Influence of Valvular Structures on the Flow Characteristics in an Island-Type Fishway

by Mengxue Dong, Guorui Zeng, Maosen Xu, Jiegang Mou and Yunqing Gu

Water 2024, 16(16), 2336; https://doi.org/10.3390/w16162336 - 20 Aug 2024

Cited by 1 | Viewed by 1120

Abstract

Fishways act as ecological corridors, enabling migratory fish species to surmount barriers such as weirs or dams, which are crucial for the restoration of river ecosystems. The island-type fishway is a novel design that utilizes a combination of island structures and valvular configurations [...] Read more.

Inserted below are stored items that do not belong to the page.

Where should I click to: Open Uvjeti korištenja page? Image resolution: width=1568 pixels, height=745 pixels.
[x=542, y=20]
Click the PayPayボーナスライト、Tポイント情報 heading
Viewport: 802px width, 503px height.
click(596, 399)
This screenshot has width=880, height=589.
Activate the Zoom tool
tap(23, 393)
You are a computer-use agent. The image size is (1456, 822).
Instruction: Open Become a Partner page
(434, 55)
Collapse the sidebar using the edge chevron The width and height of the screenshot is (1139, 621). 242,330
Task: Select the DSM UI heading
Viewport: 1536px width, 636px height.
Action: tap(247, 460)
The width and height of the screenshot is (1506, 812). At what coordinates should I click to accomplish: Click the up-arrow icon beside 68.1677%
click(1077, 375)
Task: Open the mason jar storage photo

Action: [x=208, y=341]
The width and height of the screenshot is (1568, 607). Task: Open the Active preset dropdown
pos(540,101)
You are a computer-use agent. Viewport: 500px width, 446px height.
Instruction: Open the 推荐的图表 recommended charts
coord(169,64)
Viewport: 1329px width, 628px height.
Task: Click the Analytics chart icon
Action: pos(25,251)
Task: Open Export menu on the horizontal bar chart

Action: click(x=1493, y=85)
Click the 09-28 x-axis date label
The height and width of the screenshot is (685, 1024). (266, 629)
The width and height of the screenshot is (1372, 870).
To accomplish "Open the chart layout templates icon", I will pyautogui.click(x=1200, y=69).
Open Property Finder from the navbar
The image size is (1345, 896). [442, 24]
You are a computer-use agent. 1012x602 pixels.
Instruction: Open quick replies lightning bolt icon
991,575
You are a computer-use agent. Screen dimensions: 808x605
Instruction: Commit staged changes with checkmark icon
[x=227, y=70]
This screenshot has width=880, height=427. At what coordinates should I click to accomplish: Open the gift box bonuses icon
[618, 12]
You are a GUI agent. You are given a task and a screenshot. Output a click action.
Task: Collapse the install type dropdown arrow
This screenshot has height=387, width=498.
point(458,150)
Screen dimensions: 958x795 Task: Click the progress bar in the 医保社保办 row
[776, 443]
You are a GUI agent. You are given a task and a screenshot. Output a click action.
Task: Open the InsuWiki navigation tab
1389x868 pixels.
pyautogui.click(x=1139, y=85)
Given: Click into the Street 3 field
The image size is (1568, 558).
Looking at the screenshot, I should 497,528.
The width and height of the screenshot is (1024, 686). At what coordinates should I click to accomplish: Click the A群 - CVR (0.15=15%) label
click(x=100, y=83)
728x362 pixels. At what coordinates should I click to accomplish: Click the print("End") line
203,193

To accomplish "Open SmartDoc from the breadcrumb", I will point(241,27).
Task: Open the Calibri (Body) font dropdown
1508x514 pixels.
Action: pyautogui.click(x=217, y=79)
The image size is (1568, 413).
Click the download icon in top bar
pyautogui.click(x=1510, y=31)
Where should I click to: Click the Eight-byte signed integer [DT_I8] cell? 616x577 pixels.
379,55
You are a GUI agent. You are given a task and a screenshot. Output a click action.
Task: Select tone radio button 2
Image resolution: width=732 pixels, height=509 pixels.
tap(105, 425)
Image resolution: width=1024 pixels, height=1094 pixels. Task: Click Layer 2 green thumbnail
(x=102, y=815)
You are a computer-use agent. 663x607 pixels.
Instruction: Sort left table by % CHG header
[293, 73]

Fishways act as ecological corridors, enabling migratory fish species to surmount barriers such as weirs or dams, which are crucial for the restoration of river ecosystems. The island-type fishway is a novel design that utilizes a combination of island structures and valvular configurations to dissipate the kinetic energy of water flow, decelerate the water velocity, and thus reduce the challenge faced by fish attempting to ascend the watercourse. The impact of valvular configurations on the hydrodynamic characteristics within an island-type fishway was explored. The results showed that the main high-velocity flow exhibits a nearly “S”-shaped characteristic, while a low-velocity region develops downstream of the valvular. The valvular configuration has a significant effect on the internal flow dynamics of the island-type fishway. Specifically, the smaller the valvular arc angle, the broader the high-velocity main flow becomes, and the smaller the area of the low-velocity region. When the valvular arc angle is set at 180°, the area dominated by low flow velocities maintains a coverage of over 60%. As the valvular arc angle decreases, turbulent kinetic energy rises, leading to an approximate 70% increase in the maximum turbulent kinetic energy across different water layers relative to the model with the initial angle setting. Within the range of valvular arc angles studied, an island-type fishway with a 180° valvular arc angle is most conducive to supporting the upstream migration of fish. This study can provide a reference for the further development of island-type fishways. Full article

(This article belongs to the Topic Sustainable River and Lake Restoration: From Challenges to Solutions)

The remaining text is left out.